▸ Instruction a
From the quadratic equation thread, write out the passage that begins with the words containing "Constant term = q" and ends with "2 + √3 +2 - √3  = -(-p)/(2)".

▸ Document passage
Question

Q.74. If one root of quadratic equation 2x2-px+q=0 is 2+√3 (p, q ∈ rational numbers), then pq is equal to
(1) 2
(2) 3
(3) 4
(4) 8

Answer 1

Given ,
one root of quadratic equation 2x² - px + q = 0 is 2 + √3
then, other root must be (2 - √3)

Now, sum of roots = -coefficient of x/coefficient of x²
(2 + √3) + (2 - √3) = -(-p)/2
⇒ 4 = p/2
⇒p = 8

product of roots = constant/Coefficient of x²
(2 + √3)(2 - √3) = q/2
⇒(2² - √3²) = q/2
⇒ 4 - 3 = q/2
⇒ 1 = q/2
⇒q = 2

∴ pq = 8 × 2 = 16 , your options are wrong . Answer should be 16

Answer 2

Hello Dear.

Here is your answer---


Given Conditions---

The Root of the Quadratic Equations 2x² - px + q = 0 is 2 + √3

∴ other roots of the given quadratic equations must be 2 -√3



From the given quadratic equation,

Coefficient of x² = 2

Coefficient of x = -p

Constant term = q

Thus,

For p.

Sum of roots of the quadratic equation = -Coffecient of x/Coeffecient of x²
                 ⇒     2 + √3 +2 - √3  = -(-p)/(2)
                 ⇒      4  = p/2
                  ⇒ p = 4 × 2
                  ⇒ p = 8.
For q.

▸ Instruction b
Reproduce every one of the entries below word for word, but leave the pictures out of your answer.

▸ Dataset
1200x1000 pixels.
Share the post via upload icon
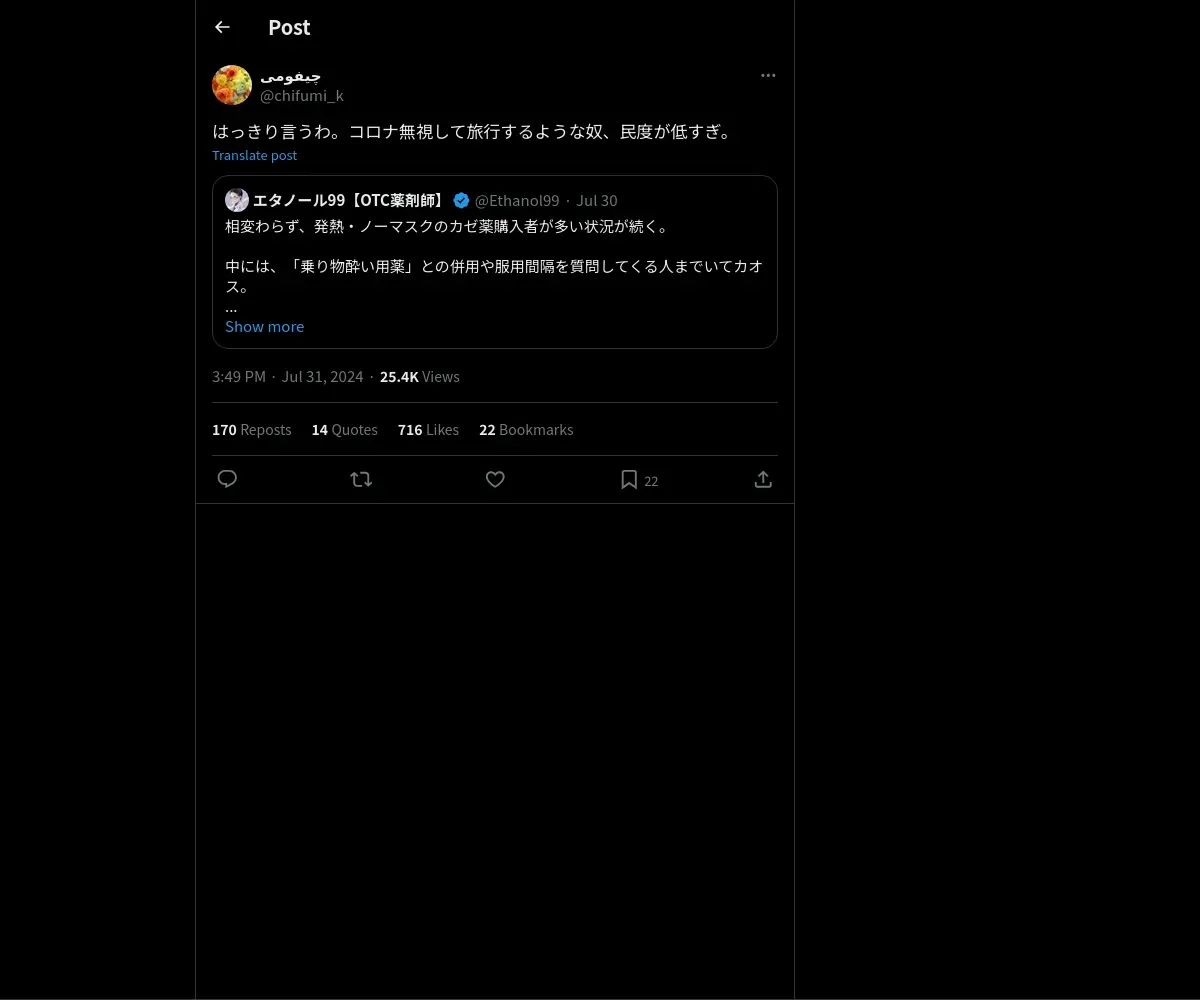coord(763,479)
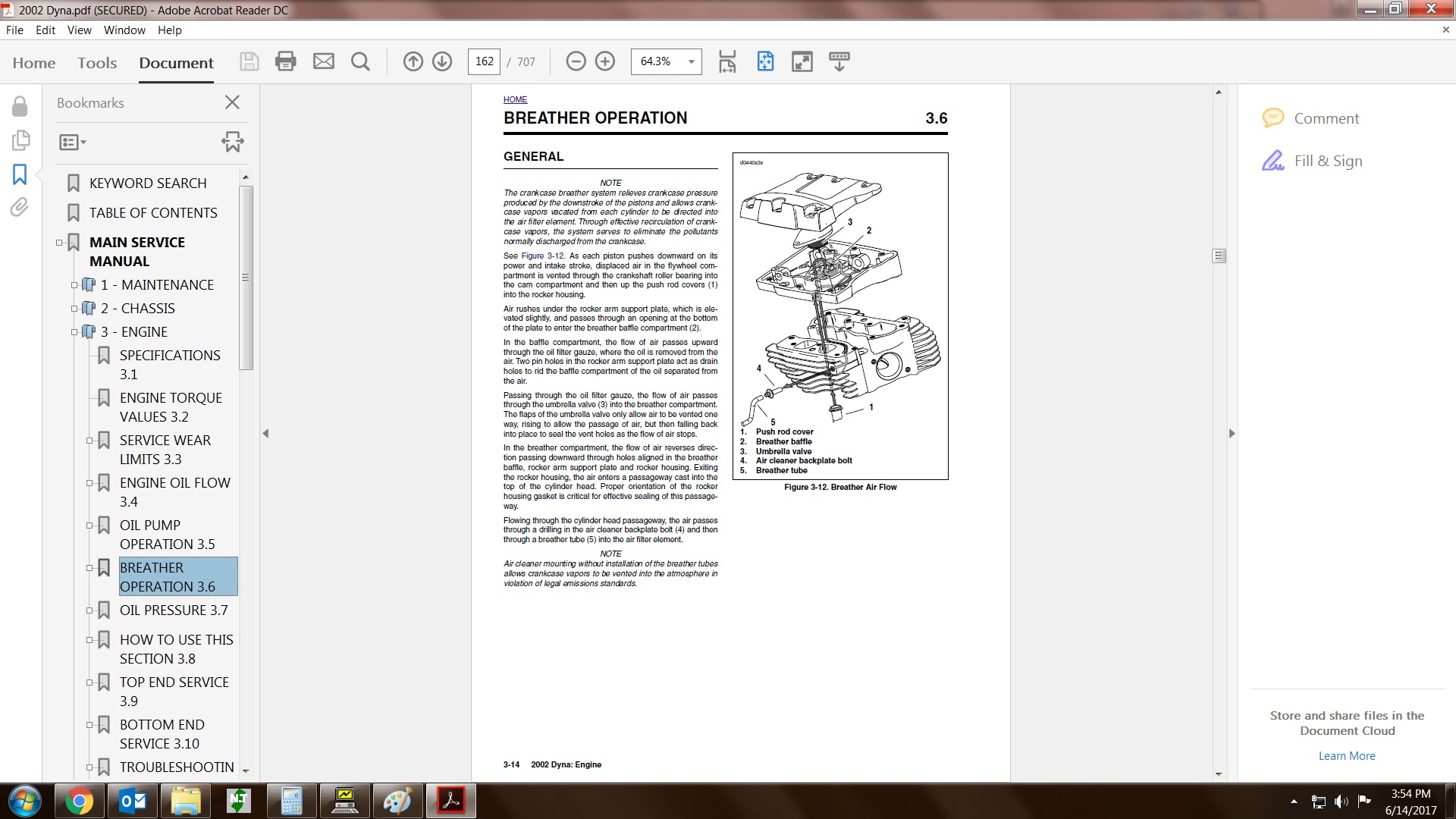Click the bookmarks panel vertical scrollbar thumb
Viewport: 1456px width, 819px height.
click(246, 278)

▸ Written answer a
Constant term = q

Thus,

For p.

Sum of roots of the quadratic equation = -Coffecient of x/Coeffecient of x²
                 ⇒     2 + √3 +2 - √3  = -(-p)/(2)

▸ Written answer b
1200x1000 pixels.
Share the post via upload icon
coord(763,479)
Click the bookmarks panel vertical scrollbar thumb
Viewport: 1456px width, 819px height.
click(246, 278)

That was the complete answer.